* Problem to solve:
Go through the data below. List every line that holds the word "each".

* Records shown:

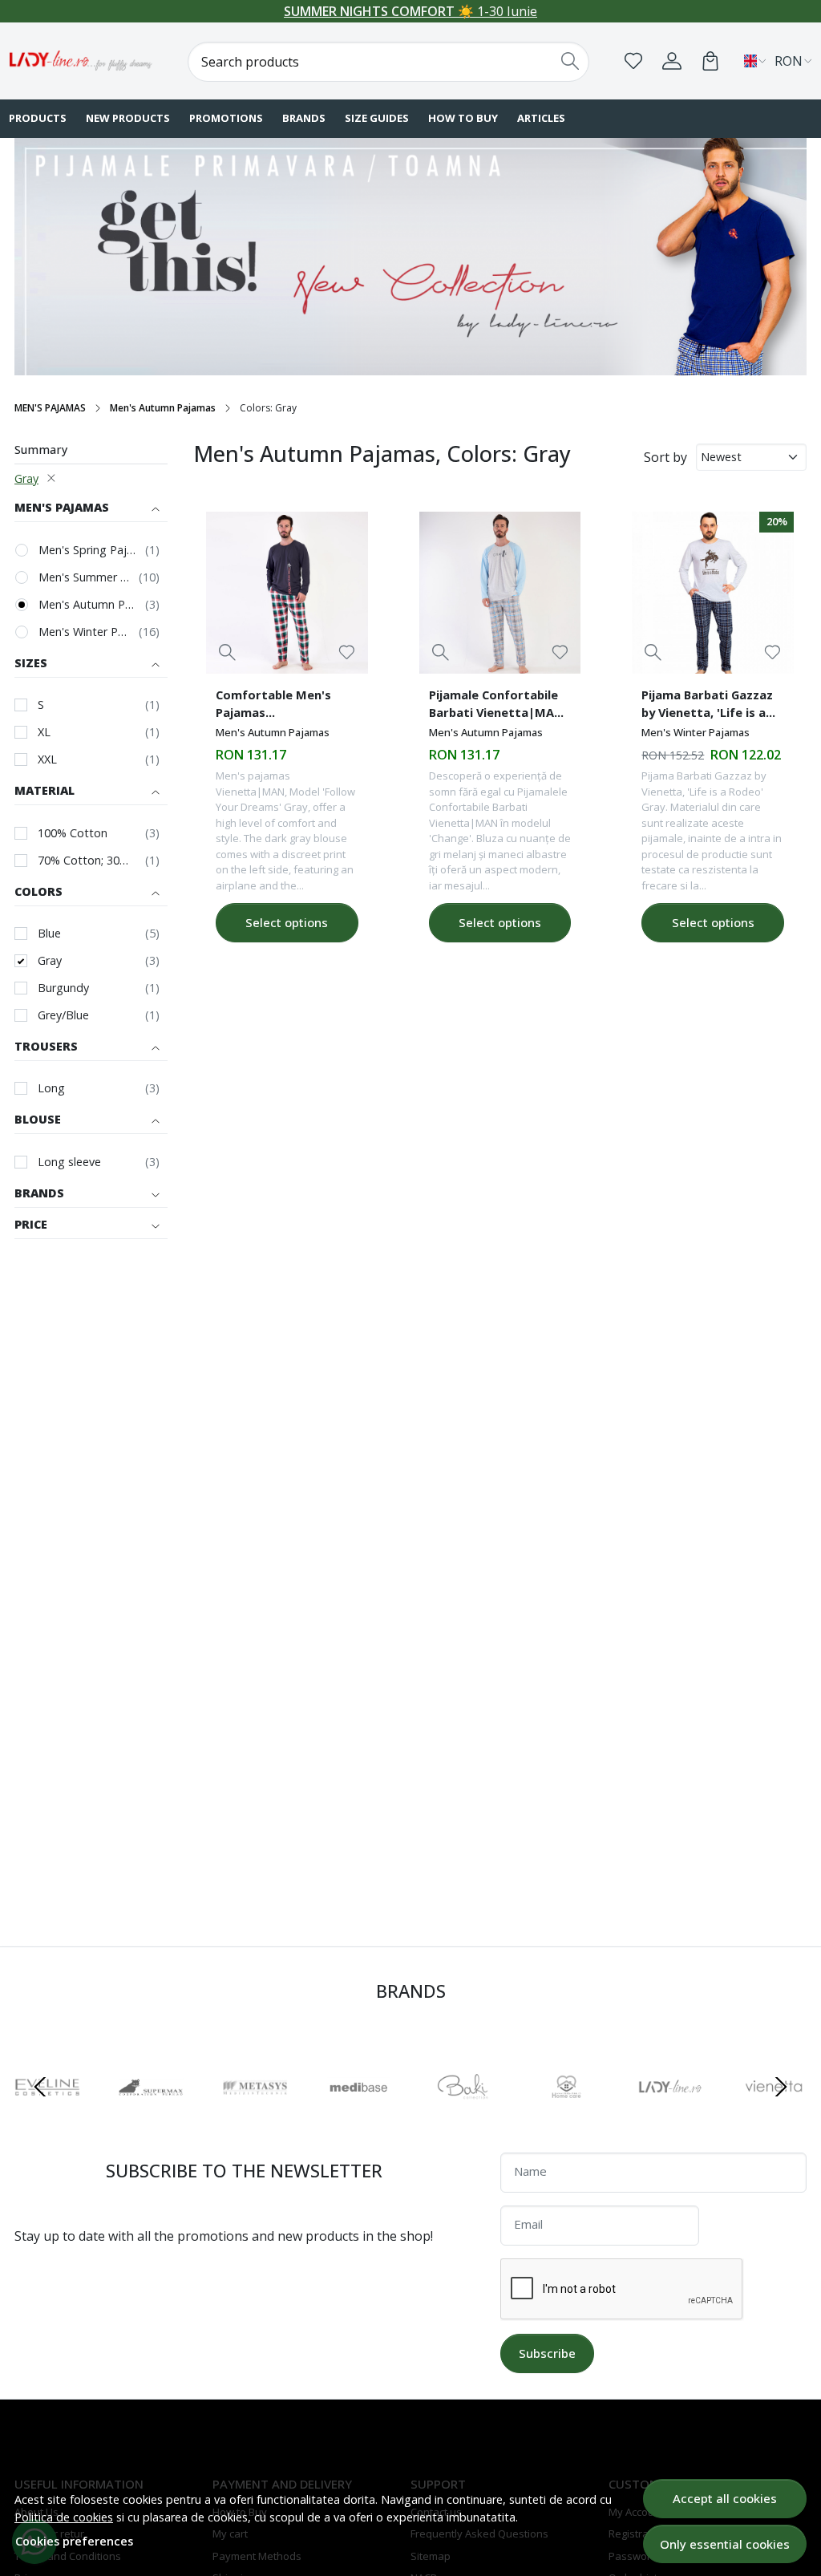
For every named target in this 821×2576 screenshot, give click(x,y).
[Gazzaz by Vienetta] (577, 2117)
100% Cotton (72, 832)
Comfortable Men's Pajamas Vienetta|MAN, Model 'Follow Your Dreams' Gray (281, 706)
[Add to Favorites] (346, 652)
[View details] (227, 652)
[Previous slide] (40, 2087)
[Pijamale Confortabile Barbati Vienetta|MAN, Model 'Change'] (500, 593)
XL (44, 731)
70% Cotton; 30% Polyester (87, 860)
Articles (541, 118)
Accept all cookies (725, 2498)
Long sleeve (69, 1161)
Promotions (226, 118)
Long (51, 1088)
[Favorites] (633, 61)
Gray (26, 478)
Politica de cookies (63, 2517)
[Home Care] (265, 2117)
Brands (304, 118)
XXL (47, 759)
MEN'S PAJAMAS (50, 408)
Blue (49, 933)
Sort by (665, 457)
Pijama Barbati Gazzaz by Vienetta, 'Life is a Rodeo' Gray (707, 706)
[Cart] (710, 61)
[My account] (671, 61)
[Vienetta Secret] (473, 2117)
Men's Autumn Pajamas (163, 408)
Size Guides (377, 118)
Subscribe (547, 2353)
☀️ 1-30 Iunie (410, 11)
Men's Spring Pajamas (87, 549)
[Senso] (681, 2117)
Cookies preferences (74, 2541)
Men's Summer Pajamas (84, 577)
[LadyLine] (369, 2117)
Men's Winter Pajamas (84, 631)
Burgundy (63, 987)
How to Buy (463, 118)
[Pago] (785, 2117)
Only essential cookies (725, 2544)
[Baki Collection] (162, 2117)
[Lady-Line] (81, 60)
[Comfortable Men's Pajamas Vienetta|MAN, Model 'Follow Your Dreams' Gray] (287, 593)
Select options (286, 922)
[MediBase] (58, 2117)
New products (128, 118)
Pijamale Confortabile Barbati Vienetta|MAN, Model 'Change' (498, 706)
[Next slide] (781, 2087)
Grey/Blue (63, 1015)
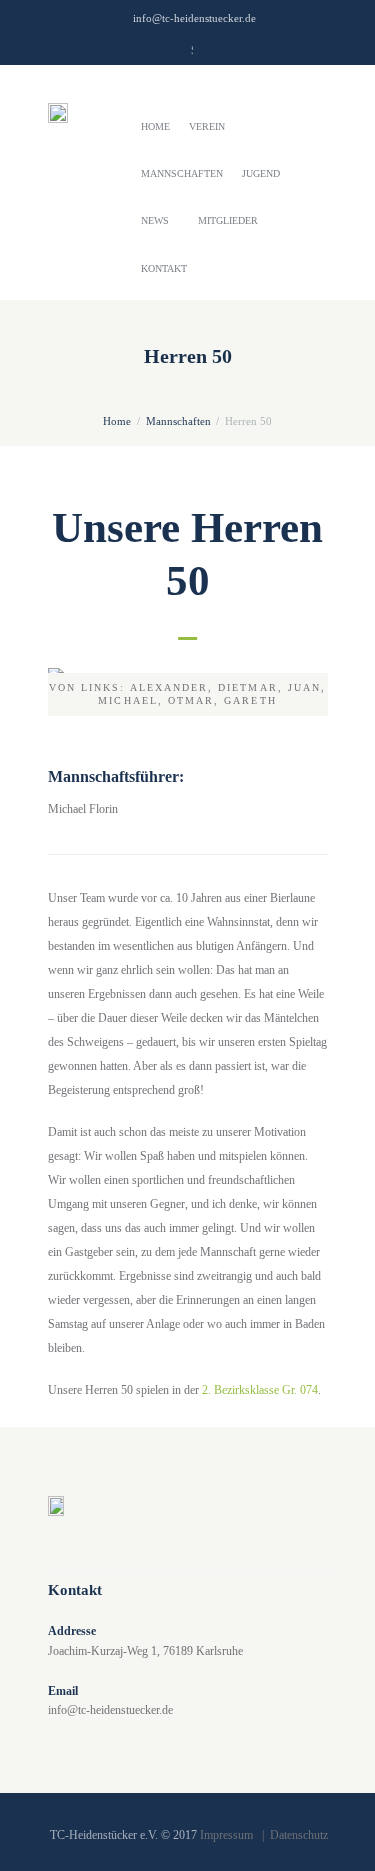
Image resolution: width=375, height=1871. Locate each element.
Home (155, 126)
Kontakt (164, 268)
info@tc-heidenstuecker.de (194, 18)
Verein (207, 126)
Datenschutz (299, 1835)
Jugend (261, 173)
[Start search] (205, 53)
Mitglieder (228, 220)
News (155, 220)
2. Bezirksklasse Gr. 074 (260, 1390)
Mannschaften (182, 173)
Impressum (226, 1835)
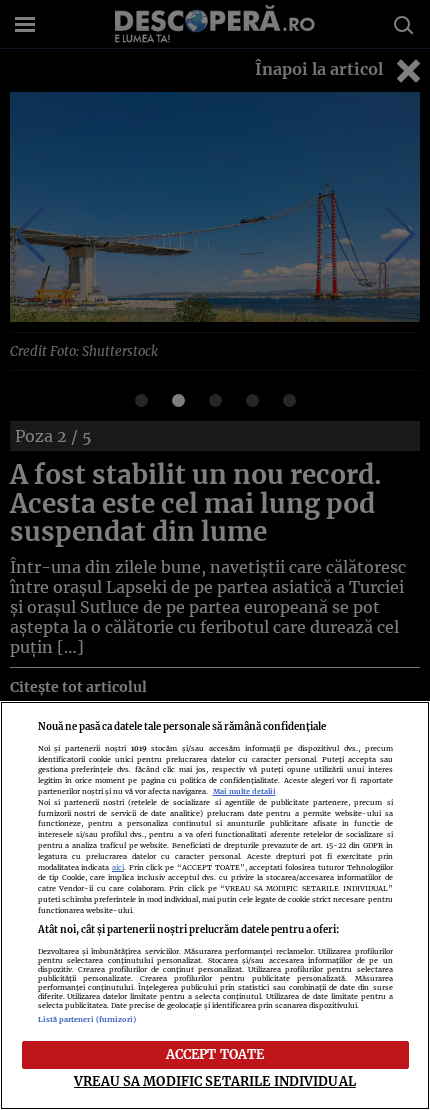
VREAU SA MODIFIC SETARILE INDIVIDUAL (215, 1081)
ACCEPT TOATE (215, 1054)
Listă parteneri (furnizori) (87, 1019)
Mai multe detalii (244, 791)
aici (118, 867)
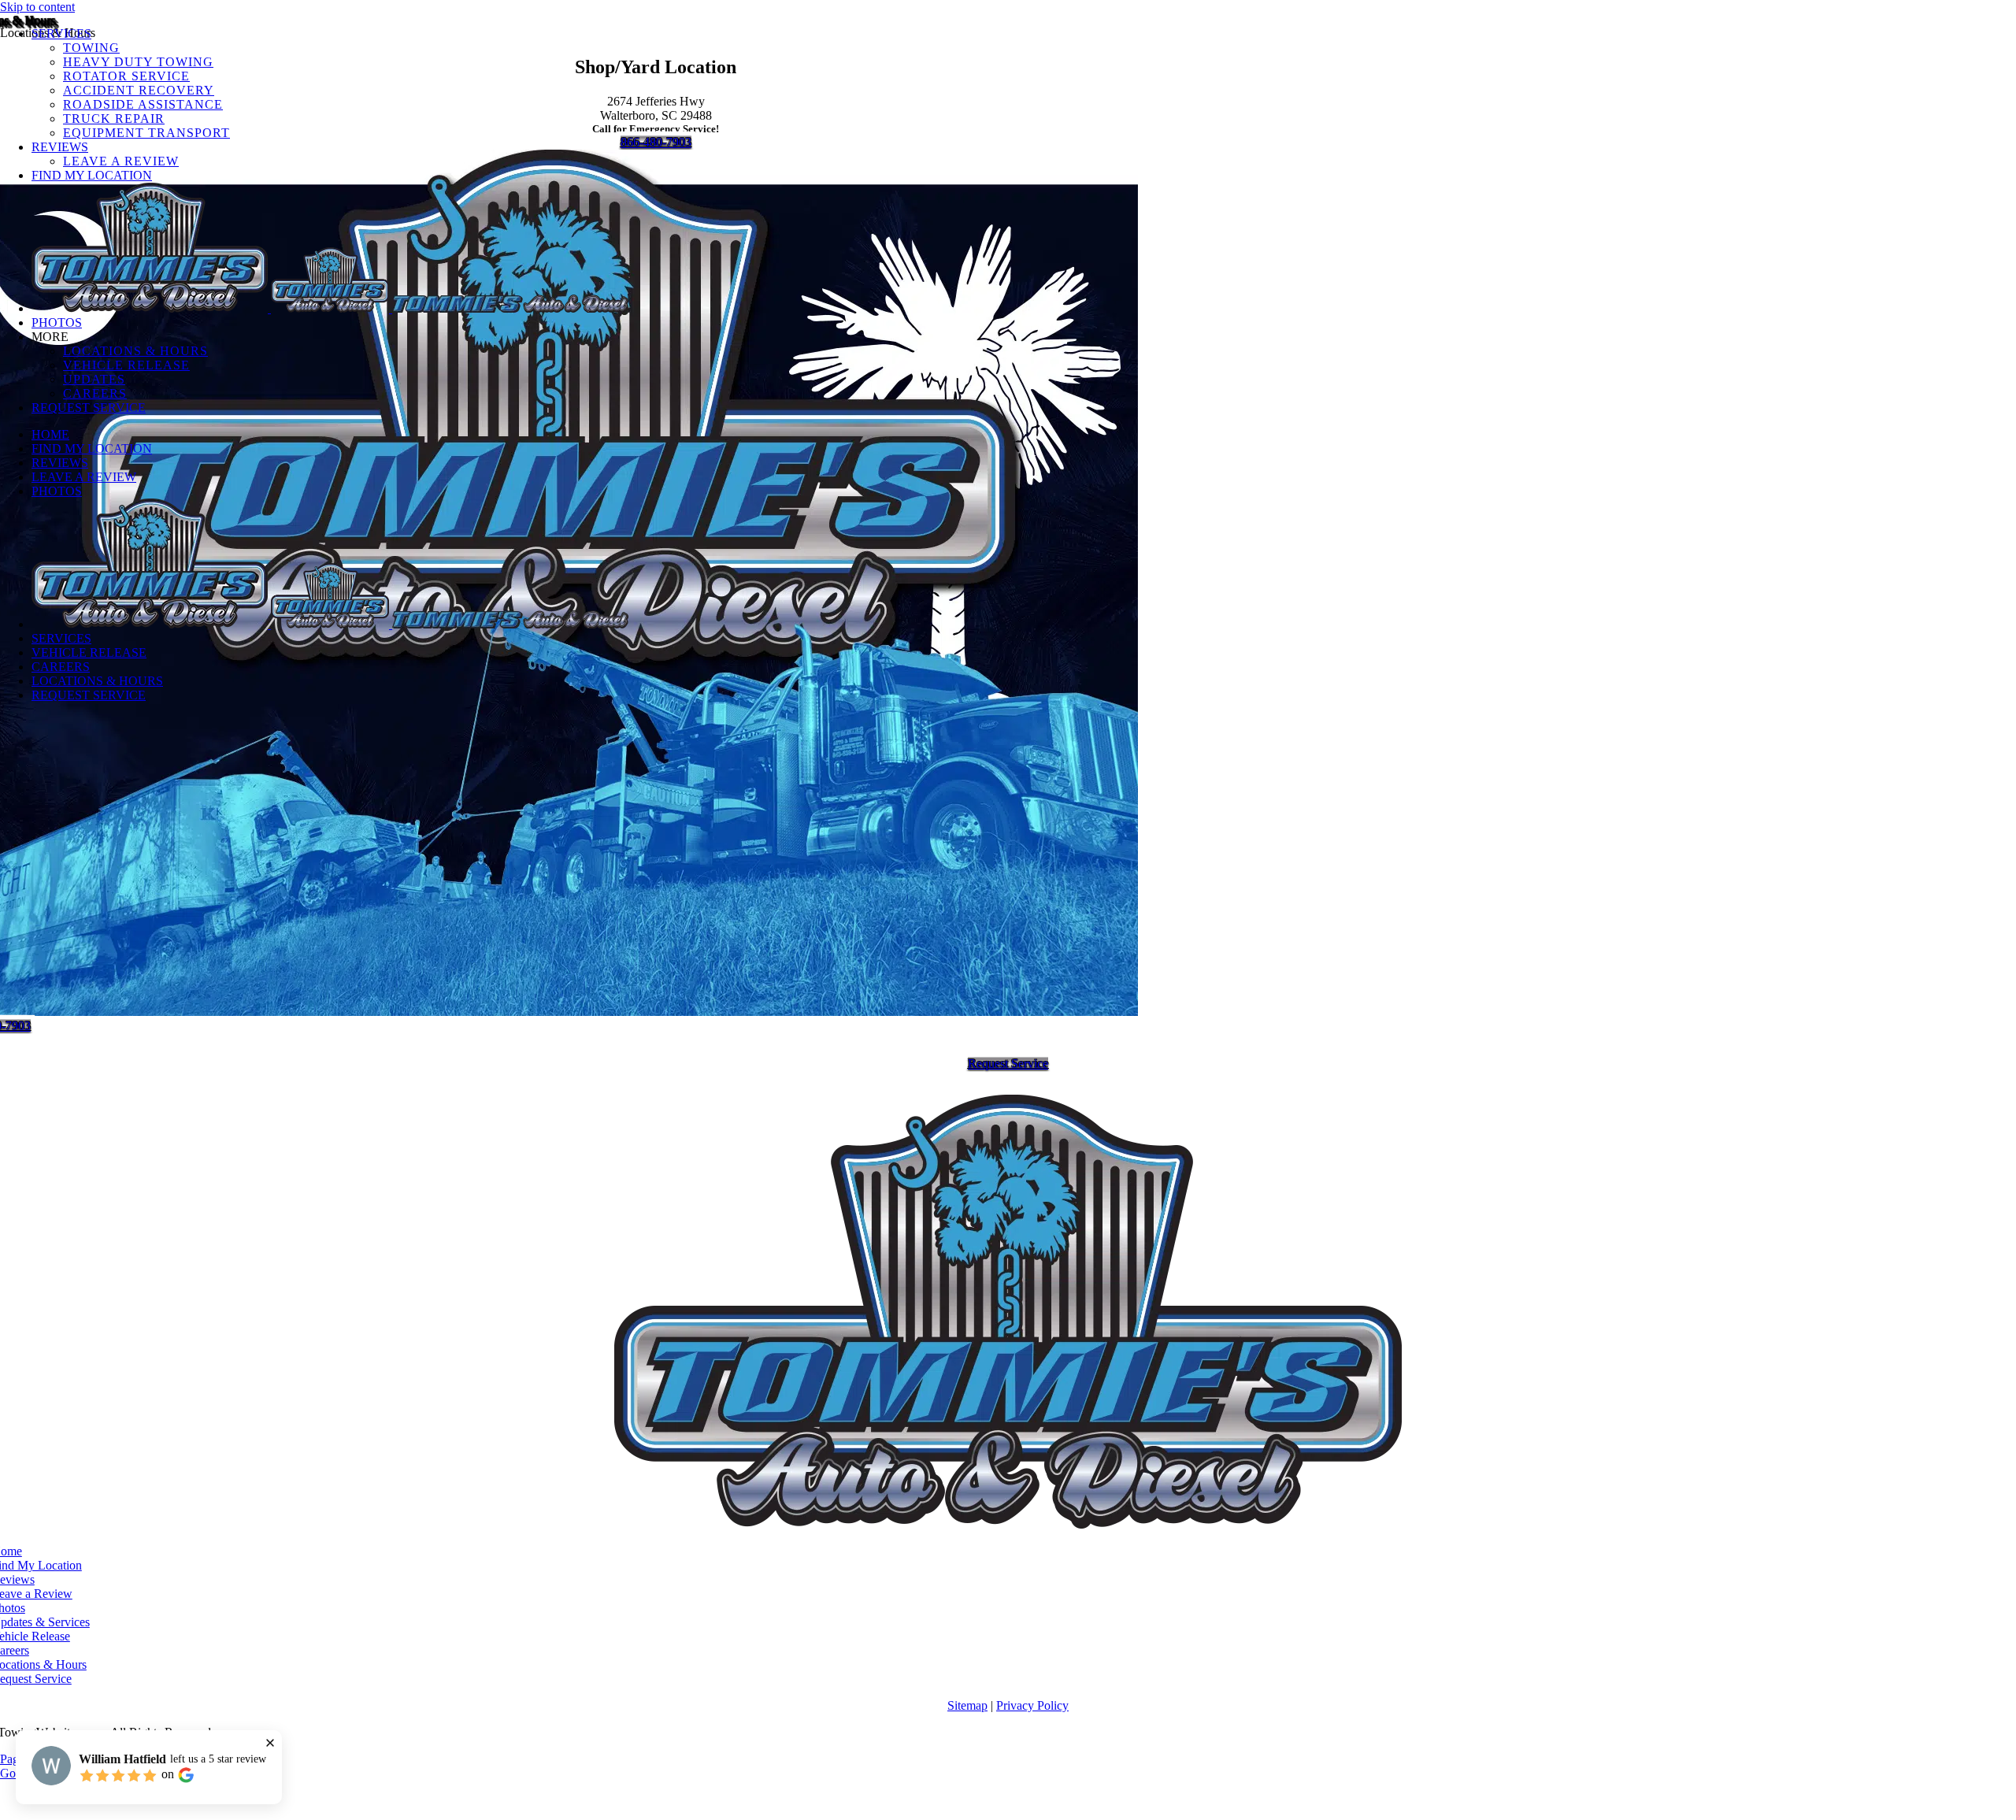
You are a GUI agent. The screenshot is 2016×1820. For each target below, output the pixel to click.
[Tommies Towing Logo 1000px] (1008, 1524)
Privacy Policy (1032, 1705)
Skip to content (37, 6)
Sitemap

* Your response:
Image resolution: width=375, height=1871. Locate each element.
You are a GUI agent. The screenshot is 2016×1820. For each target below, output the pixel to click.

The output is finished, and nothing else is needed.